* MATERIAL TO PROCESS:
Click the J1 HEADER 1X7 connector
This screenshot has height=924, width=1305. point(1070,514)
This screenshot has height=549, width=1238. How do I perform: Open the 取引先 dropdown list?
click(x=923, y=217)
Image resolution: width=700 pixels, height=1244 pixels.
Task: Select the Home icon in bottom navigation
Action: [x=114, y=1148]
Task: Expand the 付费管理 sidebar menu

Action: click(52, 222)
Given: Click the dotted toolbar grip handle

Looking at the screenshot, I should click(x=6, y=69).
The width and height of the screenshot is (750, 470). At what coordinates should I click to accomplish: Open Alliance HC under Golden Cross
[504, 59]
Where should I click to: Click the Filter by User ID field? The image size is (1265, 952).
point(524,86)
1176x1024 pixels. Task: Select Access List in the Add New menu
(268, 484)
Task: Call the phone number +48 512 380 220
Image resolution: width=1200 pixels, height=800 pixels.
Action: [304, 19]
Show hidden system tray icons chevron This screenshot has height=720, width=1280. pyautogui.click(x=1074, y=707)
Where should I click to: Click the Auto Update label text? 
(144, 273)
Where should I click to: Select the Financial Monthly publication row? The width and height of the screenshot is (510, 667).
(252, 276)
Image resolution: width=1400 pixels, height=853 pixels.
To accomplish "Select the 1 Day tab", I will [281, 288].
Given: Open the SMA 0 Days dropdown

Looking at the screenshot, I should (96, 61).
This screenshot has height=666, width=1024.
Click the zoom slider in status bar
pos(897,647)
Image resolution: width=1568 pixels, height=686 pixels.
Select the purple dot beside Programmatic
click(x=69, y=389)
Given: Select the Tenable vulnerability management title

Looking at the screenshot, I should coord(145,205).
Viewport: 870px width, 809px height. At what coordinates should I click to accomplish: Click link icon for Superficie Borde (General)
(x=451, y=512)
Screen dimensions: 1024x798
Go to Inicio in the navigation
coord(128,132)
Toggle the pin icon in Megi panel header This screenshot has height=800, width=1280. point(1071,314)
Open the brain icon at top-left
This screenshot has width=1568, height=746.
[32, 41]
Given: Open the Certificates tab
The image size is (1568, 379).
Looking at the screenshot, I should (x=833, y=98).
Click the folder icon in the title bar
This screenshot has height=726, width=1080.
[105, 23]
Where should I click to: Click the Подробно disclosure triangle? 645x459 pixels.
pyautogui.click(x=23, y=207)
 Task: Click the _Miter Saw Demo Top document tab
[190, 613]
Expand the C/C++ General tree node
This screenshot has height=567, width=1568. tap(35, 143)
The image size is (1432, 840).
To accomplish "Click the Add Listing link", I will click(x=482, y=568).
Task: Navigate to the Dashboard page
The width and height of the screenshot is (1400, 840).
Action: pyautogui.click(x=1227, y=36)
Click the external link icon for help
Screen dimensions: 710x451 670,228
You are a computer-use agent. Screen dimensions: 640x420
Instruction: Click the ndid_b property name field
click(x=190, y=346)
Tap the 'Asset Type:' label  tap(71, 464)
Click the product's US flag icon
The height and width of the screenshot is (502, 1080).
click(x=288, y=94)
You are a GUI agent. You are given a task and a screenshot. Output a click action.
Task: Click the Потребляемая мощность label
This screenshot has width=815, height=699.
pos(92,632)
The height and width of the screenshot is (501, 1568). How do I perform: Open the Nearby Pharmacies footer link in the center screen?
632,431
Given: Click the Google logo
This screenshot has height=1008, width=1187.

* WHAT THE TASK ASKS: Give back each line above exactly as written.

* SOLUTION FOR THIS PROBLEM:
Click the J1 HEADER 1X7 connector
This screenshot has height=924, width=1305. point(1070,514)
This screenshot has height=549, width=1238. How do I perform: Open the 取引先 dropdown list?
click(x=923, y=217)
Image resolution: width=700 pixels, height=1244 pixels.
Task: Select the Home icon in bottom navigation
Action: [x=114, y=1148]
Task: Expand the 付费管理 sidebar menu

Action: click(52, 222)
Given: Click the dotted toolbar grip handle

Looking at the screenshot, I should click(x=6, y=69).
The width and height of the screenshot is (750, 470). At what coordinates should I click to accomplish: Open Alliance HC under Golden Cross
[504, 59]
Where should I click to: Click the Filter by User ID field? The image size is (1265, 952).
point(524,86)
1176x1024 pixels. Task: Select Access List in the Add New menu
(268, 484)
Task: Call the phone number +48 512 380 220
Image resolution: width=1200 pixels, height=800 pixels.
Action: [304, 19]
Show hidden system tray icons chevron This screenshot has height=720, width=1280. pyautogui.click(x=1074, y=707)
Where should I click to: Click the Auto Update label text? 
(144, 273)
Where should I click to: Select the Financial Monthly publication row? The width and height of the screenshot is (510, 667).
(252, 276)
Image resolution: width=1400 pixels, height=853 pixels.
To accomplish "Select the 1 Day tab", I will [281, 288].
Given: Open the SMA 0 Days dropdown

Looking at the screenshot, I should (96, 61).
This screenshot has height=666, width=1024.
Click the zoom slider in status bar
pos(897,647)
Image resolution: width=1568 pixels, height=686 pixels.
Select the purple dot beside Programmatic
click(x=69, y=389)
Given: Select the Tenable vulnerability management title

Looking at the screenshot, I should coord(145,205).
Viewport: 870px width, 809px height. At what coordinates should I click to accomplish: Click link icon for Superficie Borde (General)
(x=451, y=512)
Screen dimensions: 1024x798
Go to Inicio in the navigation
coord(128,132)
Toggle the pin icon in Megi panel header This screenshot has height=800, width=1280. point(1071,314)
Open the brain icon at top-left
This screenshot has width=1568, height=746.
[32, 41]
Given: Open the Certificates tab
The image size is (1568, 379).
Looking at the screenshot, I should (x=833, y=98).
Click the folder icon in the title bar
This screenshot has height=726, width=1080.
[105, 23]
Where should I click to: Click the Подробно disclosure triangle? 645x459 pixels.
pyautogui.click(x=23, y=207)
 Task: Click the _Miter Saw Demo Top document tab
[190, 613]
Expand the C/C++ General tree node
This screenshot has height=567, width=1568. tap(35, 143)
The image size is (1432, 840).
To accomplish "Click the Add Listing link", I will click(x=482, y=568).
Task: Navigate to the Dashboard page
The width and height of the screenshot is (1400, 840).
Action: pyautogui.click(x=1227, y=36)
Click the external link icon for help
Screen dimensions: 710x451 670,228
You are a computer-use agent. Screen dimensions: 640x420
Instruction: Click the ndid_b property name field
click(x=190, y=346)
Tap the 'Asset Type:' label  tap(71, 464)
Click the product's US flag icon
The height and width of the screenshot is (502, 1080).
click(x=288, y=94)
You are a GUI agent. You are given a task and a screenshot. Output a click action.
Task: Click the Потребляемая мощность label
This screenshot has width=815, height=699.
pos(92,632)
The height and width of the screenshot is (501, 1568). How do I perform: Open the Nearby Pharmacies footer link in the center screen?
632,431
Given: Click the Google logo
This screenshot has height=1008, width=1187.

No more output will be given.